Although mucin secretagogues are available in Japan for treatment of dry eye disease (e.g., the P2Y2 receptor agonist, diquafosol, releases the mucin, MUC5AC, from conjunctival goblet cells [22]), to date, these drugs have not attained US Food and Drug Administration approval. Instead, dry eye disease is often treated with anti-inflammatory agents such as cyclosporine, which has been shown to increase the density of goblet cells over time (e.g., over 6 months of treatment), which is hypothesized to be due to anti-apoptotic activity [24], but it is unknown whether mucin secretion from goblet cells is stimulated [23]. Our goblet cell findings are similar to that observed after a single application of intranasal electrical neurostimulation [23, 25, 26], which also treats the signs and symptoms of dry eye disease by stimulating nerves in the nasal cavity [27]. Further, studies have postulated a possible immune modulatory role for conjunctival goblet cells and their secretions [28, 29], which emphasizes the importance of this pathway.
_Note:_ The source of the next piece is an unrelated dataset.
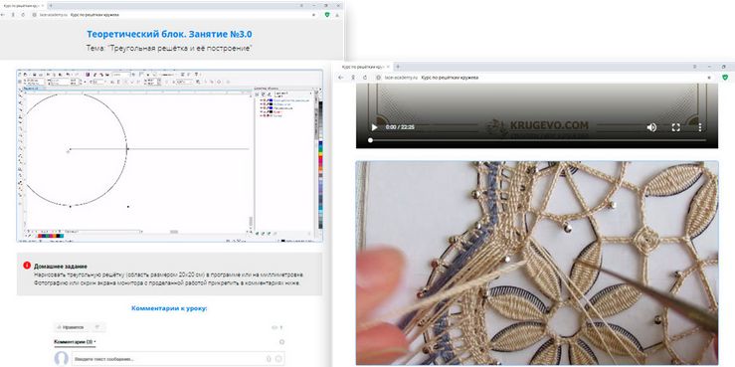The width and height of the screenshot is (735, 367).
Task: Select the left window's lace course tab
Action: click(22, 5)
Our study has a number of limitations. As a result of slower than expected enrollment, only a small number of patients were enrolled and included in the analysis. Patients only received a single dose of OC-01 VNS or vehicle, but future long-term studies of daily therapy are warranted to ascertain if the observed effects on goblet cells are sustained over time. Further, given the main objective of IMPERIAL was to assess acute changes in goblet cell and meibomian gland function by imaging techniques, additional diagnostic tests, such as Lissamine green staining or tear film breakup time, were not conducted as they may have confounded the results. In addition, baseline goblet cell area and diameter were larger in the OC-01 VNS group than placebo, which limited statistical comparison between groups, but the data are directionally informative. The lack of change in meibomian glands may be due to smaller meibomian gland area at enrollment than observed in previous trials [15] that could affect the ability to detect acute changes after a single administration, which have been observed within 3 min of intranasal stimulation [15]. This may suggest a patient population with more severe meibomian gland dysfunction; advanced disease may also impact the ability to visualize changes pre and post treatment due to gland atrophy or gland obstruction. Future studies could recruit patients with earlier disease to allow meaningful interpretation of the effect of OC-01 VNS on this parameter. Another consideration is that, to date, imaging technology that assesses meibomian glands at the same resolution as confocal microscopy does not exist. Future studies will require more advanced methods of measuring changes in meibomian lipid layer thickness and uniformity parameters after administration of OC-01 VNS, such as objective and quantifiable hyperspectral tear film imaging.

Conclusions

This small study demonstrated that a single administration of OC-01 0.06 mg VNS in patients with dry eye disease reduced goblet cell area and perimeter compared with vehicle, suggesting goblet cell degranulation and associated release of lubricating mucin. Mucin contributes to the health of tear film, potentially resulting in an increased mucoaqueous layer, that may contribute to the improvement in the signs and symptoms of dry eye disease observed in the OC-01 VNS clinical trials [13, 14]. We propose that by activating the natural tear film, rather than addressing downstream inflammatory sequelae, treatments such as OC-01 VNS that target the underlying neurosensory pathways may provide additional benefits, particularly because the lacrimal functional unit secretes a complex, endogenous, aqueous solution, including antibodies, cytotoxic agents, anti-inflammatory components, and growth factors, onto the ocular surface [30].